Un imperatore, una leggenda e un mistero che nessuno ha mai davvero svelato
Nel cuore di Barletta, accanto alla Basilica del Santo Sepolcro, si erge una statua che da secoli osserva silenziosa il passaggio del tempo: il Colosso di Barletta, noto localmente come Eraclio o “Aré”. Ma dietro i suoi 4,5 metri di bronzo si cela una storia che va ben oltre la semplice scultura imperiale. È un racconto mitologico, una leggenda che pochi conoscono e che merita di essere riscoperta.
La leggenda dimenticata: il gigante che salvò Barletta
Secondo una tradizione popolare, durante un’invasione saracena, la città era sull’orlo della disfatta. Fu allora che il Colosso, animato da uno spirito protettore, scese dal suo piedistallo e si sedette fuori dalle mura cittadine, fingendosi triste e cacciato dai suoi concittadini per essere “il più piccolo tra loro”. Gli invasori, terrorizzati all’idea di affrontare una città popolata da giganti, fuggirono senza combattere.

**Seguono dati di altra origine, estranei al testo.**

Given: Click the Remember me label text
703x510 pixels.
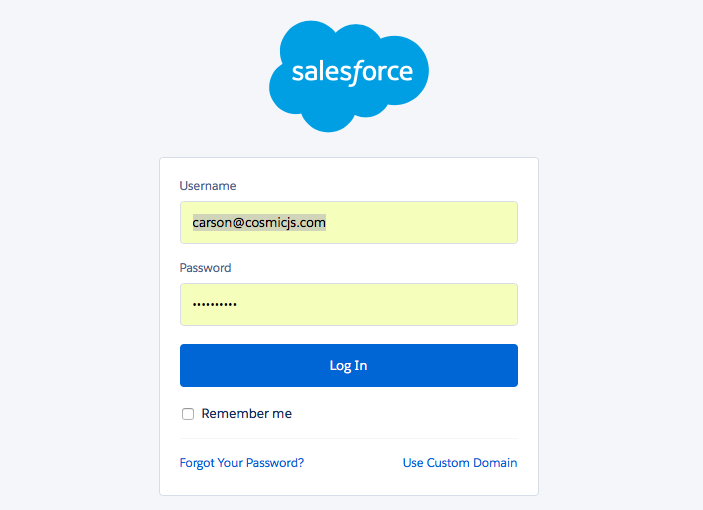Looking at the screenshot, I should tap(246, 413).
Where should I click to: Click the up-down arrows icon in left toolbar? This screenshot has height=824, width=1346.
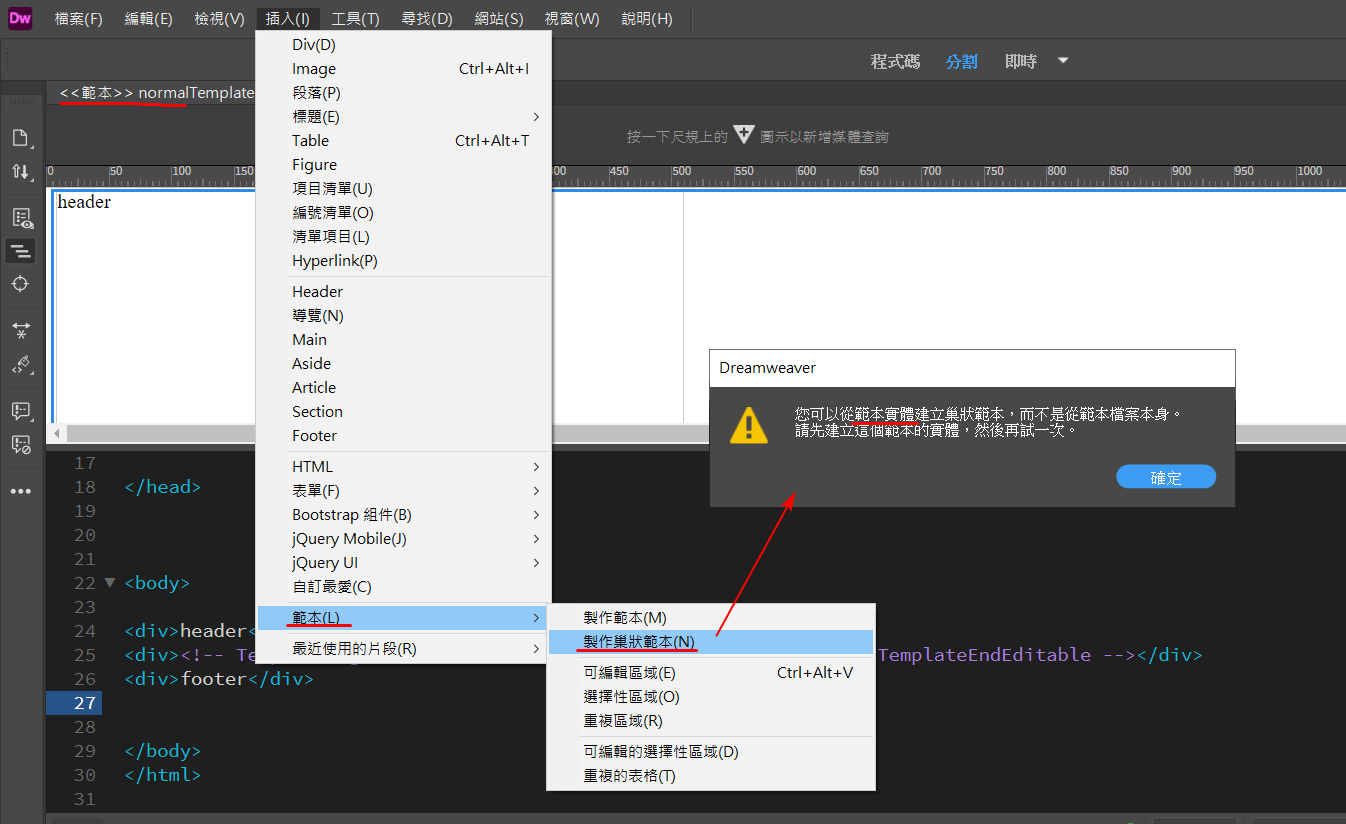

Un’identità imperiale avvolta nel mistero
Nonostante il nome “Eraclio”, gli storici oggi ritengono che la statua non raffiguri l’imperatore bizantino Eraclio I, ma piuttosto Teodosio II, imperatore romano d’Oriente. A confermarlo sarebbe il diadema con un gioiello di arte gota, legato alla madre di Teodosio, Elia Eudossia. La statua, probabilmente commissionata da Valentiniano III a Ravenna nel 439 d.C., sarebbe poi giunta a Barletta per volere di Federico II di Svevia.
Il dettaglio che nessuno ha notato
Ecco il particolare che sfugge ai più: il globo nella mano sinistra del Colosso, simbolo del dominio imperiale sul mondo, è tenuto con una tale fermezza da suggerire non solo potere, ma anche protezione. Un gesto che, letto alla luce della leggenda, trasforma la statua da semplice monumento a guardiano mitologico della città. Non è solo un imperatore: è un simbolo di resistenza, astuzia e identità barlettana.
Un monumento vivo
Il Colosso non è solo un reperto archeologico, ma un protagonista silenzioso della storia di Barletta. Restaurato più volte, con gambe e braccia rifatte nel XV secolo, è l’unica statua bronzea di tali dimensioni non custodita in un museo. E forse è giusto così: perché Eraclio non è un oggetto da conservare, ma un mito da tramandare.